Para altas velocidades de resfriamento, uma nova fase, a martensita, passa a se formar, esta fase possui uma estrutura cristalina diferente das anteriores e é caracterizada por uma elevada dureza. De um modo geral, pode se afirmar que quanto menor a temperatura de transformação e maior o teor de carbono mais dura e frágil é a microestrutura. Na soldagem por fusão, a velocidade de resfriamento varia com a energia cedida durante a soldagem por unidade de comprimento, Este fato é muito importante, pois pode limitar a faixa de energia.
c.3) Elementos de liga
A adição balanceada de elementos de liga permite a obtenção de uma variedade de tipos de aços com diferentes propriedades mecânicas, químicas, magnéticas, elétricas e térmicas. Estruturalmente, pode-se considerar que os elementos de liga atuam em dois aspectos fundamentais: termodinâmico e cinético. No primeiro aspecto, um elemento de liga pode alterar a estabilidade relativa das fases do aço ou mesmo tornar estável uma outra fase. a maioria dos elementos de liga reduz a velocidade de transformação da austenita ou, em outras palavras, aumenta a sua temperabilidade. Este efeito pode ser
diferente para os diversos constituintes e, portanto a adição de elementos de liga pode favorecer a formação de um constituinte, em prejuízo de outro.
Ao entrar em solução sólida em uma fase, um elemento de liga pode alterar as propriedades desta fase. em particular, a resistência mecânica é. em geral aumentada e sua ductilidade diminuída.
d) Mecanismos de Aumento da Resistência Mecânica
A resistência mecânica dos aços pode variar enormemente, de cerca de 200 ate 2000 MPa. Como em outros metais, existem para os aços diversos mecanismos de endurecimento, dos quais podemos citar: deformação a frio, formação de solução sólida e refino de grão.
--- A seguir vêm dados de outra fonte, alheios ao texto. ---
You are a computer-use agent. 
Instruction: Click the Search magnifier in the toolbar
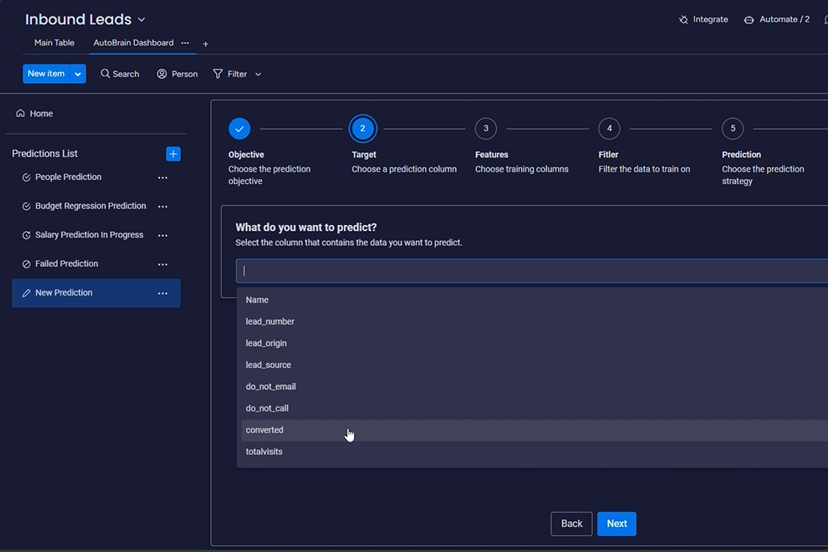point(106,74)
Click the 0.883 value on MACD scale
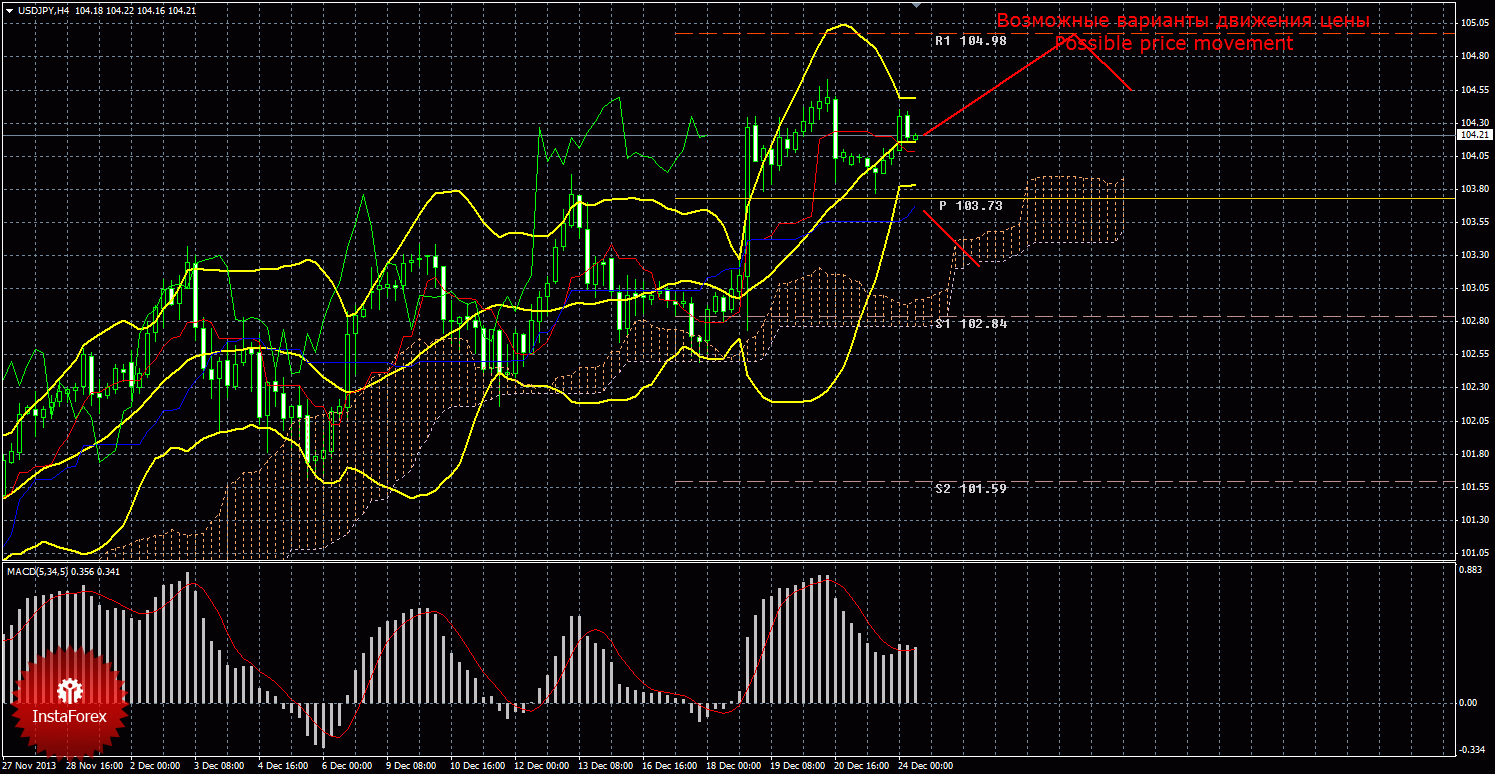 [1472, 570]
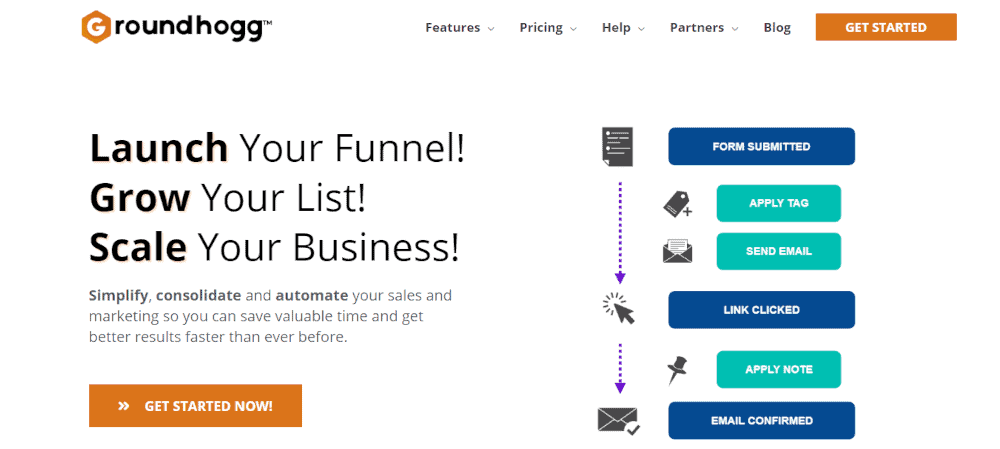This screenshot has width=1000, height=449.
Task: Click the Groundhogg hexagon logo icon
Action: 96,27
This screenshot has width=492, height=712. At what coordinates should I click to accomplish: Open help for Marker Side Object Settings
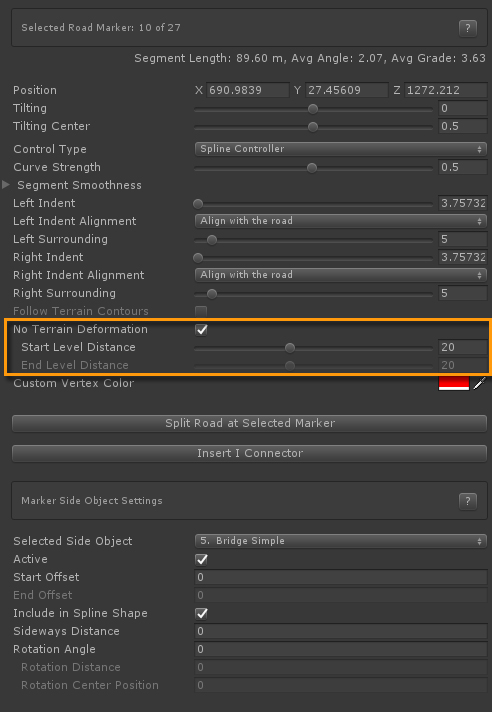coord(467,501)
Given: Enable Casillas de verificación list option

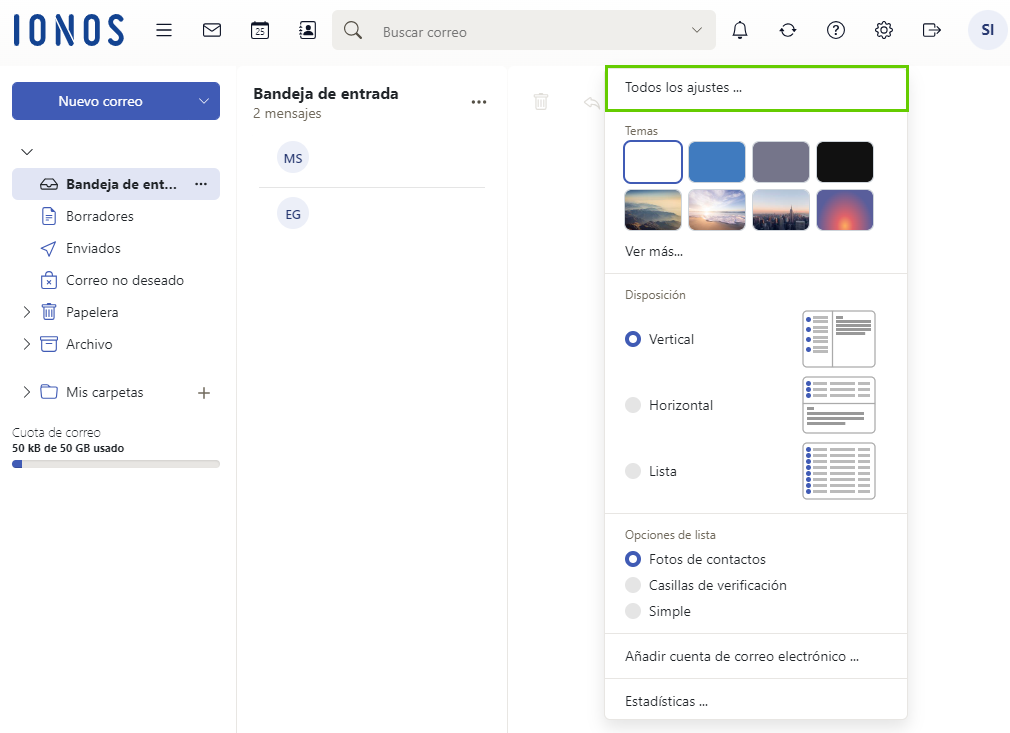Looking at the screenshot, I should [633, 585].
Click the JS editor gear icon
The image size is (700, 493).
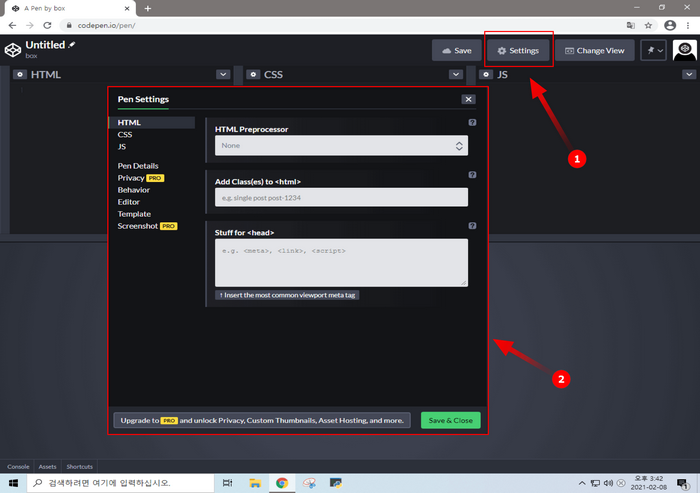(485, 75)
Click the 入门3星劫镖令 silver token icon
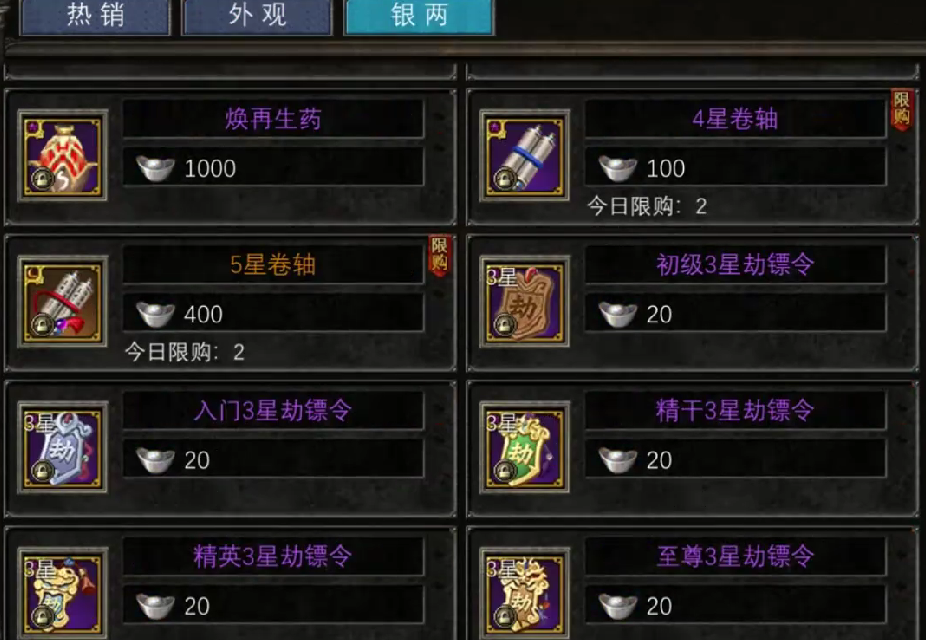The height and width of the screenshot is (640, 926). pos(63,448)
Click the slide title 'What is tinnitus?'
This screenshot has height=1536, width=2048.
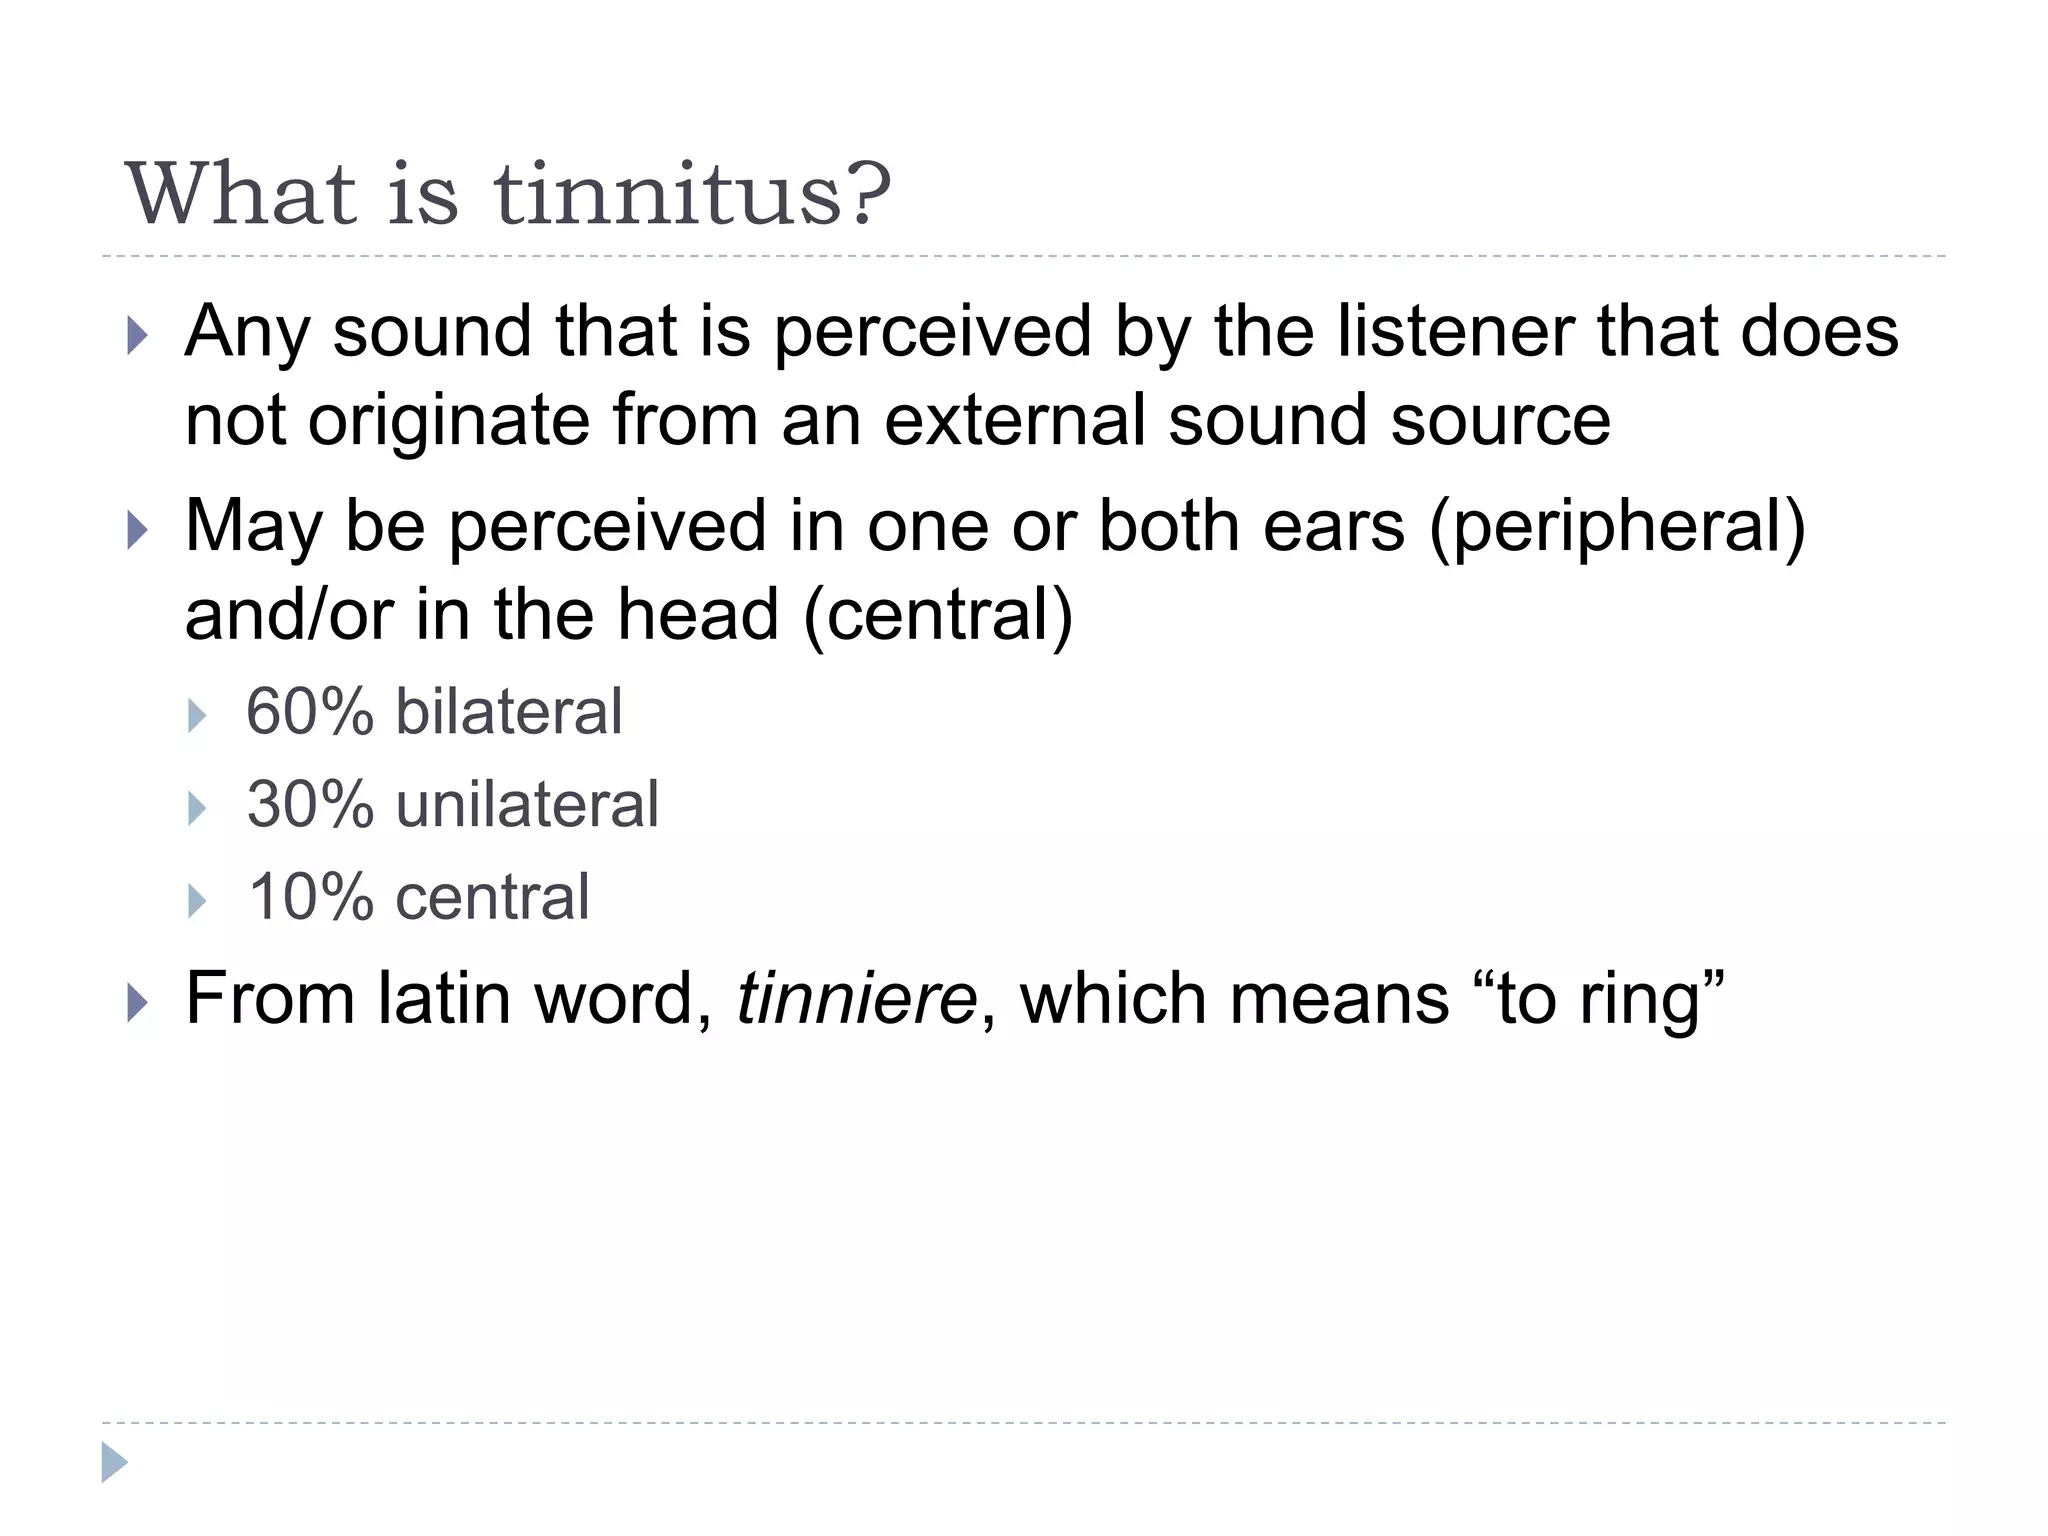point(507,194)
Destes o refino de grão é particularmente importante por produzir, simultaneamente, uma melhoria de ductilidade e tenacidade.
5. Fluxo de Calor
A maioria dos processos de soldagem por fusão é caracterizada pela utilização de uma fonte de calor intensa e localizada. Por exemplo, na soldagem a arco, tem-se uma intensidade da ordem de 5 x 108 W/m2. Esta energia concentrada pode gerar, em pequenas regiões, temperaturas elevadas, altos gradientes térmicos (102 a 103 ºC/mm), variações bruscas de temperatura (de ate 103 ºC/s) e, conseqüentemente, extensas variações de microestrutura e propriedades, em um pequeno volume de material.
O fluxo de calor na soldagem pode ser dividido, de maneira simplificada, em duas etapas básicas: fornecimento de calor a junta e dissipação deste calor pela peça.
Na primeira etapa, para soldagem a arco, pode-se considerar o arco como uma única fonte de calor, definido por sua energia de soldagem, isto é:
E = η . V . I / v , Onde:
E = Energia de soldagem, em J/mm;
η = Eficiência elétrica do processo;
V = Tensão no arco, em V;
I = Corrente de soldagem, em A;
v = Velocidade de soldagem, em mm/s.
A energia de soldagem é uma medida da quantidade de calor cedida a peça, por unidade de comprimento da solda.